What is expected ▸
In the entries below, how many lines contain the string "perform"? Reply with the number only.

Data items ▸

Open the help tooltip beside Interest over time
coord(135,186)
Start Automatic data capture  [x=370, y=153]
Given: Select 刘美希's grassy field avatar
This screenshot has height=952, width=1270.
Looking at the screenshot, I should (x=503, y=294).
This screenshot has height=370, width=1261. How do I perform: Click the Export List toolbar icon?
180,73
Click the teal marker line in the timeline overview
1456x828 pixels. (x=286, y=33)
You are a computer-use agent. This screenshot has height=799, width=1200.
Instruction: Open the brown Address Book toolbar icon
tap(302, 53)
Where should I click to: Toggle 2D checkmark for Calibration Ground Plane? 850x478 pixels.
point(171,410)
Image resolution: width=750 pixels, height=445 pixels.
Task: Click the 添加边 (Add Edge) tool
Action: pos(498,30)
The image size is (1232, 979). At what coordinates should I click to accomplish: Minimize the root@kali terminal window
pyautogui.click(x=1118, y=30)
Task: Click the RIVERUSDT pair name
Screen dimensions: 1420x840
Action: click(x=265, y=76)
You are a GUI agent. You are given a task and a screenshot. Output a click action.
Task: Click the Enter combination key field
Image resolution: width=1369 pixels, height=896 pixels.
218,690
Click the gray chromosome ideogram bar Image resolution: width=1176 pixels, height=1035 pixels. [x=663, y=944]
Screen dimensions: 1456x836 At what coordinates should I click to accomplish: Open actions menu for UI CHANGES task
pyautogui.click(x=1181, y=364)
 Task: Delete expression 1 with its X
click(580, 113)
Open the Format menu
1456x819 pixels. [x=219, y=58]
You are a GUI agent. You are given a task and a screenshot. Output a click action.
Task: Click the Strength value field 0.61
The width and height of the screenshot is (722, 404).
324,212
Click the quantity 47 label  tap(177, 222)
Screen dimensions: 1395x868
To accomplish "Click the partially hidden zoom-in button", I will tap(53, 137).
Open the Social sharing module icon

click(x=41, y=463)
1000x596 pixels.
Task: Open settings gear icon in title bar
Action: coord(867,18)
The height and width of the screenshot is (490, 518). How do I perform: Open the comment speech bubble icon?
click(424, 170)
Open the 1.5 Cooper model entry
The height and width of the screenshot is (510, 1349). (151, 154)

Reply to the exercise ▸
2